Adaylarımız da bu özellikleri taşımak zorundalar. Aşiretçi, tekdüze, klişeleşmiş, gelenekçi, geçmişe saplanan bir anlayışı taşıyan, benim adayım değildir. 
Etnik kimlik konusunda epey yol aldık. Elbette bu ülkede özgürleşmeyen bir tek ağaç bile kalmayana kadar, bizim mücadelemiz devam edecektir. Ancak adaylarımız, sadece buna saplanıp kalamaz. Nasılsa benim bir sorunum var deyip, halklarımızın sorunlarını ve ihtiyaçlarını görmezden gelemez. Bu dönemde milletvekillerimiz, var güçleriyle halkların sorunlarıyla uğraşmak zorundalar. Özellikle bölgenin sosyolojik, ekonomik, sağlık ve eğitim sorunlarına karşı duyarlı olmak zorundalar. Bu açıdan onları yığınla sorun  bekliyor. 
Sınır ticaretinden, sınırdaki katliamlara kadar; köylerdeki asker baskılarından, okullardaki çocuklarımızın sorunlarına kadar; hastanelerimizdeki problemlerden, yollardaki aramalara kadar, bu halkın bütün sorunlarıyla mücadele etmek zorundalar. 
Bunları yapmayacak bir vekil, benim adayım olamaz. 
Ayrıca daha önce de yazmıştım.Bu seçimlerin en önemli özelliği şudur: 
Cezaevlerinde 10 bini aşkın siyasi tutsağın gözü bu seçimlerde… 
Dağlardaki binlerce gerillanın gözü bu seçimlerde… 
Eşitlik, adalet ve özgürlük için hayatını ortaya koymuş binlerce insanın gözü bu seçimlerde… 
Marmara ve Van depremlerinde hala yaraları sarılmamış olan binlerce insanın gözü bu seçimlerde…  
Soma’da katledilen işçilerin ailelerinin gözü bu seçimlerde… 
Sokaklarda katledilen yüzlerce masum ve savunmasız çocukların ailelerinin gözü bu seçimlerde… 
Roboskili ailelerin gözü bu seçimlerde… 
Cumartesi annelerinin gözü bu seçimlerde… 
Katledilen onlarca insanımızın ailelerinin gözü bu seçimlerde… 
Kadınların gözü bu seçimlerde… 
Öğrencilerin gözü bu seçimlerde… 
Emeklilerin ve emekçilerin gözü bu seçimlerde… 
Atanamayan öğretmenlerin gözü bu seçimlerde… 
Yoksulluk sınırında yaşayan onbinlerce insanın gözü, asgari ücrete terk edilen onbinlerce ailenin gözü bu seçimlerde… 
Katledilen doğanın, yok edilen tarihi mirasın gözü bu seçimlerde… 
Bu ülkenin binlerce demokrasi şehidinin gözü bu seçimlerde… 
Toprağın, göğün, denizlerin, dağların gözü bu seçimlerde… 
Kaçakçılığa terkedilmiş ama her türlü baskılara maruz kalan köylülerin gözü bu seçimlerde… 
Yüzyıllardır barışa ve özgürlüğe hasret bu ülkenin gözü bu seçimlerde… 
Hepsi kucağını açmış, seçimle gelecek olan demokrasinin yolunu gözler.
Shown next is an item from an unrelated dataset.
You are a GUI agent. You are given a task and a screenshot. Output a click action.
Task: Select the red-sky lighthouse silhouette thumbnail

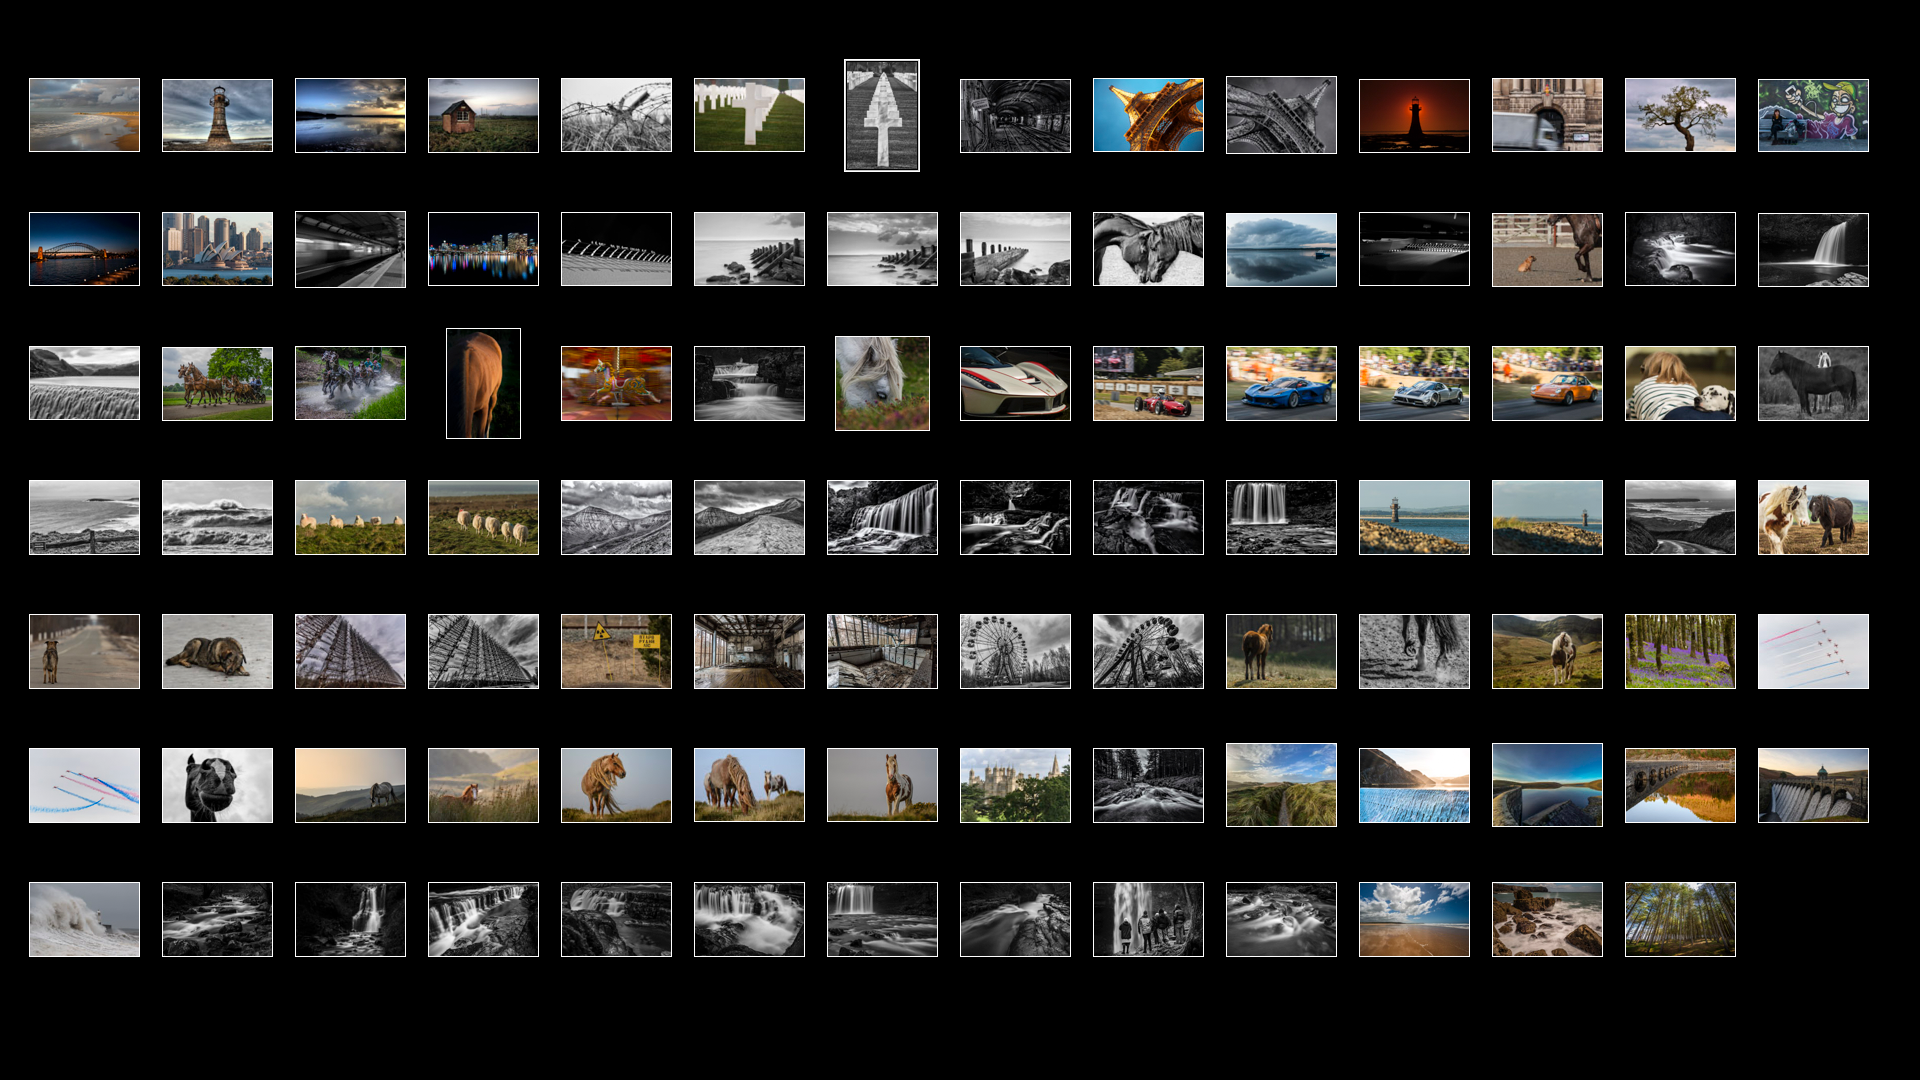[x=1414, y=116]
O halde benim vekilimin gözü de, gönlü de, gecesi de, gündüzü de bu seçimlerde olmak zorundadır. 
Benim vekilim Ankara’ya oturmaya, elini kaldırıp indirmeye, gönlünü eğlendirmeye, gününü gün etmeye gidemez. 
Benim vekilim, benim ruhumun arzularını dile getirmeye, halklarımın özlemlerini gerçekleştirmeye, insanlarımın yaşam kalitesini yükseltmeye gitmek zorundadır. 
Benim vekilim; benim kültürümü, edebiyatımı, sanatımı tanıtmaya gitmek zorundadır. 
Benim vekilim; katledilen yüzlerce canlarımın hesabını sormaya, ölüme terk edilen insanımın hesabını sormaya, yüreği bin parçaya bölünmüş emekçilerimin hesabını sormaya, 
gelecekleri karatılmış işçilerimin hesabını sormaya gitmek zorundadır. 
Benim vekilim; cezaevlerinde tecavüze uğrayan çocuklarımın hesabını sormaya, okullardan atılan öğrencilerimin hesabını sormaya gitmek zorundadır. 
Benim vekilim; Kürtçe şarkı söylediğim için hücreye atıldığım günlerin, Kürtçe selamlaştığım için yediğim tokadın hesabını sormaya gitmek zorundadır. 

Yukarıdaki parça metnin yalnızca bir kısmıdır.